Dominion / Q1 2026
Dominion Q1 2026 (May 1): 51 GW data center under contract, $0.95 EPS beats $0.86, $5.02B revenue beats $4.47B; 'accelerating and durable' demand language
Dominion Energy reported Q1 2026 operating EPS $0.95 vs $0.86 consensus, revenue $5.02B vs $4.47B. Commercial sales +8.4% YoY led by data centers; weather-normalized sales +4.3% LTM. Total contracted data center capacity reached ~51 GW as of March 2026, a ~2.5 GW increase from December (~5% QoQ) and more than tripling from 16.5 GW in July 2023. Contract stack: 29.5 GW under SELOA (Substation Engineering Letter of Authorization), 11.1 GW under CLOA (Construction Letter of Authorization), 10.4 GW under ESA (Electric Service Agreement) — ESA tier carries take-or-pay revenue obligation regardless of whether the customer takes service. PJM separately awarded Dominion $5B in transmission projects, the largest ever granted to Dominion Virginia. CFO Steven Ridge: demand is 'accelerating and durable' from 'differentiated high quality, low risk' data center customers. Affirmed 2026 EPS guidance $3.45–$3.69, 5–7% LT growth biased to upper end from 2028.
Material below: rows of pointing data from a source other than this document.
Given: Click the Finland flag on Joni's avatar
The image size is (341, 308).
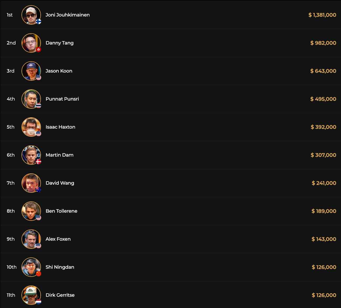Looking at the screenshot, I should coord(39,21).
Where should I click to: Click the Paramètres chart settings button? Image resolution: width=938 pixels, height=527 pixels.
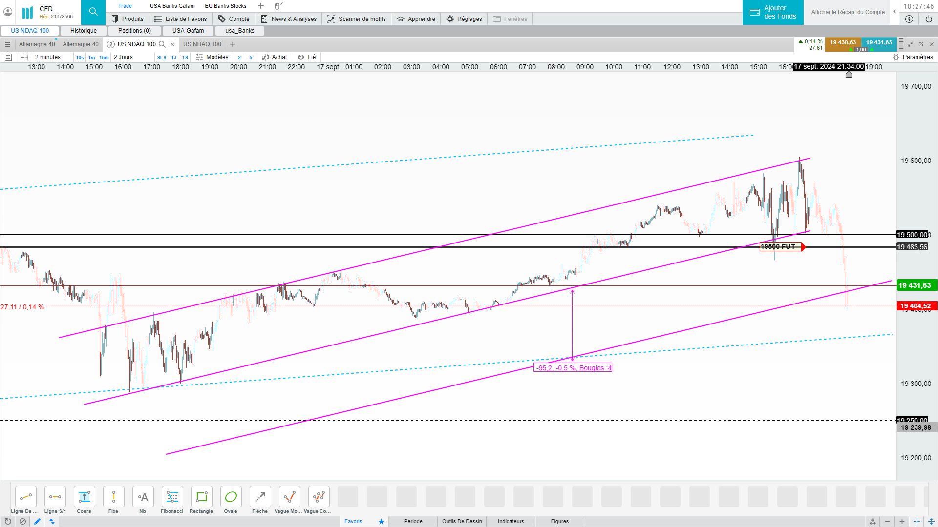pyautogui.click(x=913, y=57)
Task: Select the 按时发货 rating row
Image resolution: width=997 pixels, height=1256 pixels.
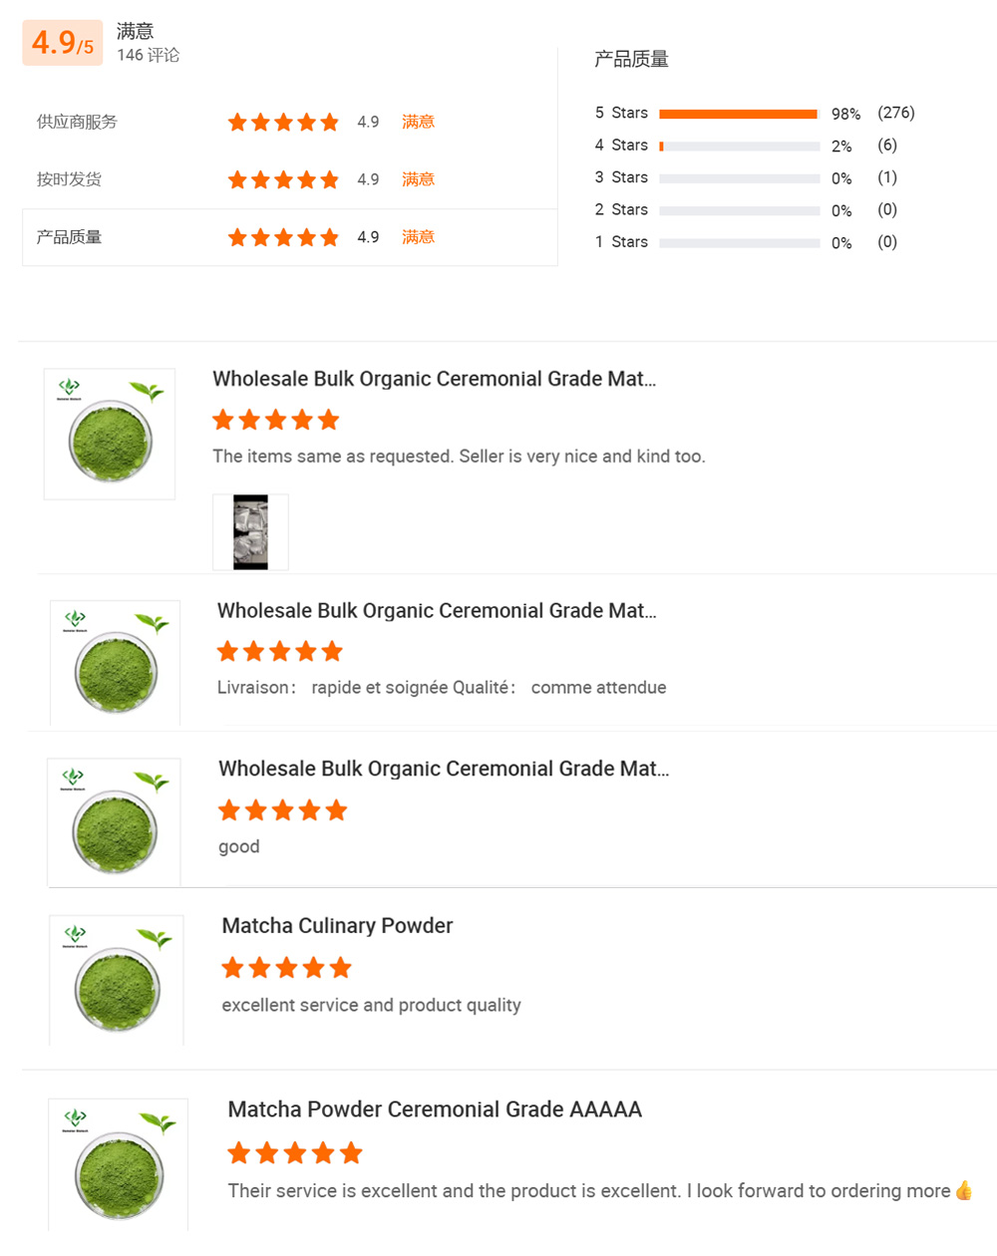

Dominion Energy Q1 2026 earnings (Investing.com) ↗
Why it matters
This is the supply-side companion to yesterday's $725B hyperscaler capex sweep. The 51 GW contracted figure is the largest single-utility data center book in the country and the cleanest validation that hyperscaler capex is landing physically in PJM-East. Contract-stack discipline matters: SELOA → CLOA → ESA is a maturity ladder, and ESA carries take-or-pay — i.e., Dominion is not absorbing speculative load. Useful for the firm-equivalent-mw-underwrite.md framework: the SELOA / CLOA / ESA progression is exactly the kind of contract maturity tagging the de-rate calculator needs to model — a 30 GW SELOA pipeline doesn't underwrite the same way as a 10 GW ESA book. Add a row to virginia-data-center-legislation-2026.md showing that 51 GW contracted is the denominator the legislature is fighting over in the HB 1393 / SB 253 cost-shift mechanism (next item). Also: Dominion's contracted-capacity disclosure cadence (quarterly, with ~5% QoQ growth) is something the regulatory-knowledge-graph should ingest as a structured-data feed — every other utility serving hyperscalers is going to be pressured to disclose at the same granularity by mid-2026.